Tuesday, 15 May 2012

How PR structures send a message

There I was, having a standard moan on Twitter about PR things that annoy me, when along came this tweet:
Well, firstly, I'm a great believer in that division. We hacks shouldn't be too cosy with flacks, otherwise the whole thing becomes corrupt and the readers (my main concern, always) are not being served.

But Max is a nice chap and this is a good opportunity to better explain my complaints, which were: I won't name names, but both whinges were to do with delayed responses. And neither situation was really something the relevant PRs had any control over. My issue is with the PRs' clients.

The first case was pretty straightforward – I asked a question and got a late and very bullshitty answer that didn't actually address what I was asking. Not much can be done about that, other than to point out the irrelevance of the reply and suggest that a "no comment" may have come across as a little less insulting.

But the second case was symptomatic of a wider problem. As a tech journalist, few things are more frustrating than dealing with a company that has multiple PR operations – one for this department, one for that, some in-house, some with agencies. There often appears to be little communication between these various operations, which are sometimes run by rivals.

The result is massive inefficiency. It's bad for me as a journalist, because my request will often take ages to reach the right person, let alone get an answer (my specific complaint today was about the person I originally contacted not letting me know that they were forwarding it on, which would lead to a delay – I know that most good PRs do offer this courtesy).

And it's bad for the company. After all, the PR's job is to try to manage the client's message, which means reacting quickly. Like most hacks, I want to give the company a fair chance to respond to whatever it is the story is about. If I don't get a timely response, there's not a lot I can do about it - in most circumstances, I need to get my story up, response or no response.

Companies don't seem to realise that their choice of PR set-up sends a message in itself.

I can think of one megacorp that used to offer a centralised PR team that was incredibly helpful. This gave hacks the impression that the company itself was open and honest, and that informed the tone of the coverage.

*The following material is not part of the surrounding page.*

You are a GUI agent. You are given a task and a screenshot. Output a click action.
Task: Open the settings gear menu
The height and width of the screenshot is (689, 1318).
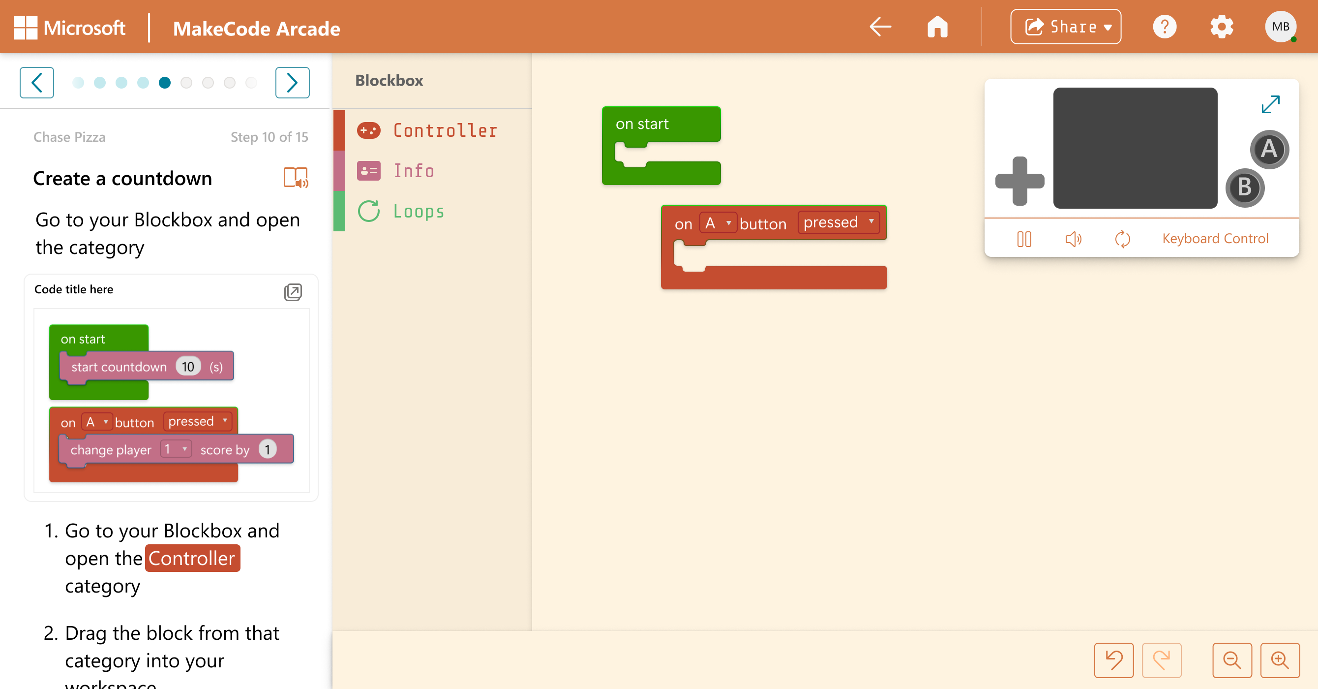pyautogui.click(x=1222, y=26)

But then Megacorp split its PR operation up into an unholy in-house/agency mix. All journalist requests now get passed around like the proverbial parcel and nobody informed or useful is ever on-hand to explain what the firm's doing. The impression we get is that of barriers having been set up, and it's hard not to translate that into "this company has changed and is now acting like it has something to hide".

That's not to say that agencies don't have their place – clearly they do, especially for clients for whom a dedicated in-house team in the UK makes no sense. But, in this increasingly fast-paced business, inefficiency just won't do, particularly if it comes across as a deliberate tactic.

All of which brings me back to the point that the PRs themselves are not to blame here. The problem is the PR structure their client has chosen, deliberately or otherwise. And I'm not sure who to complain to about that.